== RECORD EXTRACTS ==
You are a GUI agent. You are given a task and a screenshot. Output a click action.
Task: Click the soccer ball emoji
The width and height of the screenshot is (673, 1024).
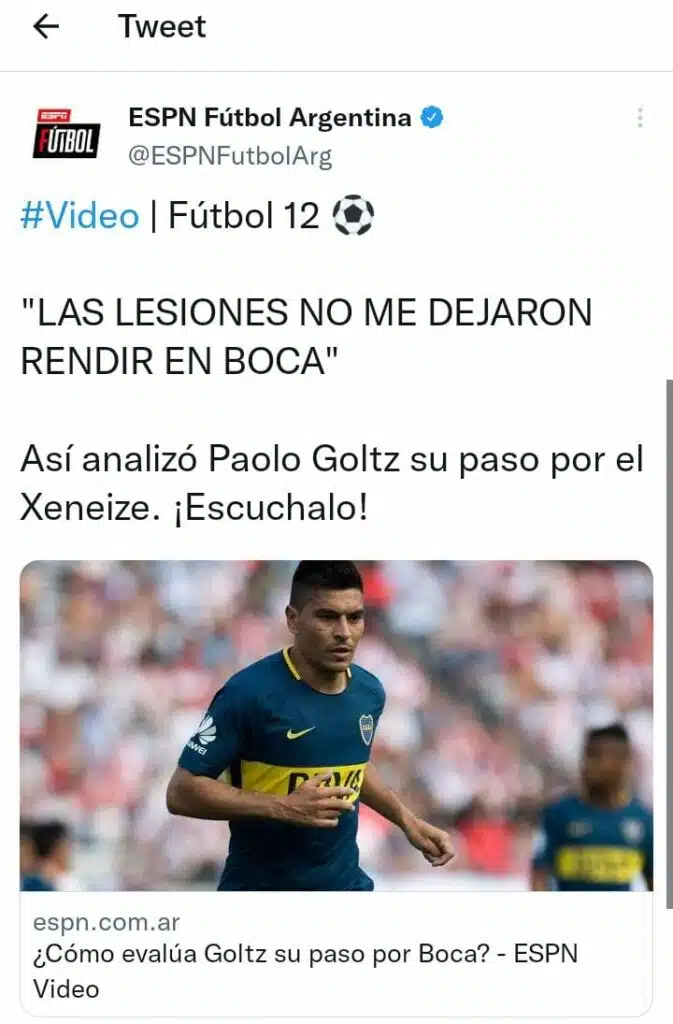pos(353,215)
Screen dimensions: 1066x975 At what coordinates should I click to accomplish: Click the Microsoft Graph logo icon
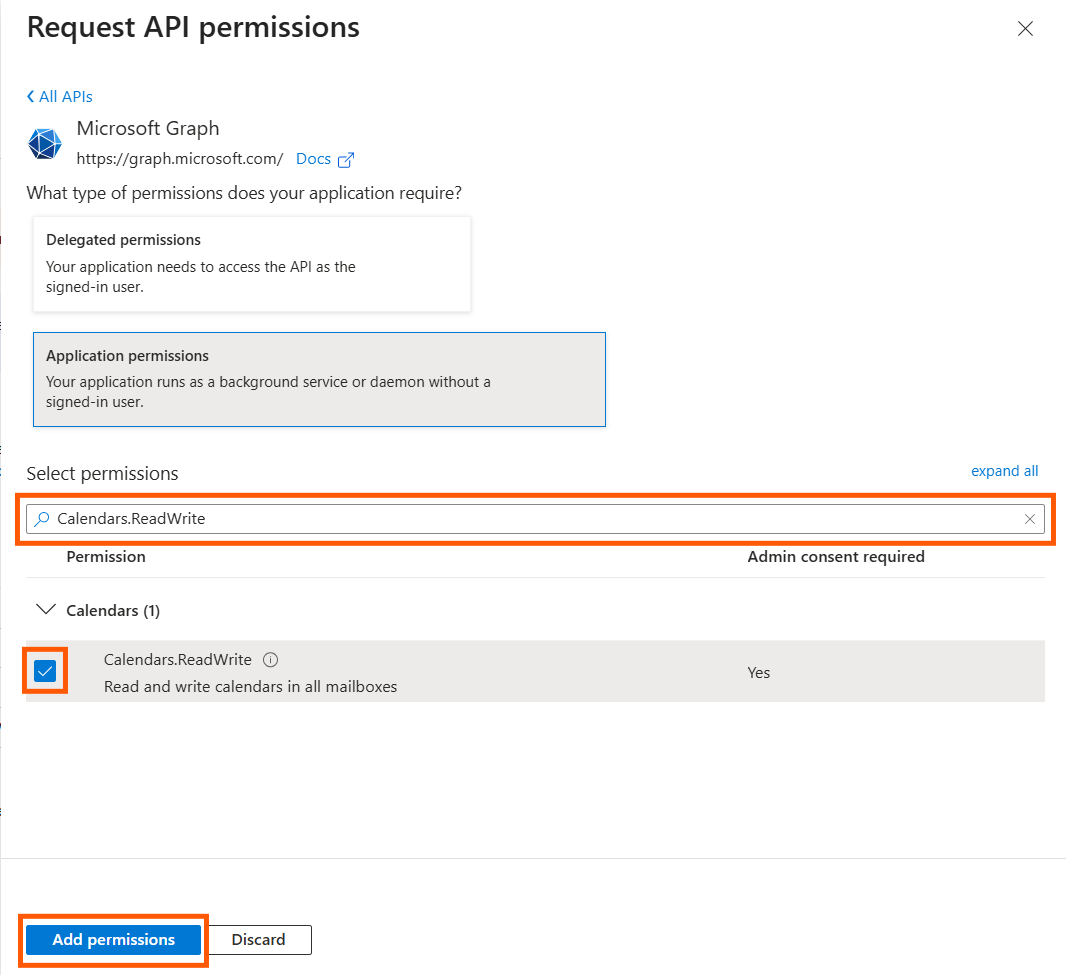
===
*YOUR TASK:*
Repeat the items above with every "screenshot" switched to "screen capture" and nothing else changed, leaving out the pictures.

*CORRECT OUTPUT:*
You are a GUI agent. You are given a task and a screen capture. Output a click action.
Task: Click the soccer ball emoji
The width and height of the screen capture is (673, 1024).
pos(353,215)
Screen dimensions: 1066x975 At what coordinates should I click to accomplish: Click the Microsoft Graph logo icon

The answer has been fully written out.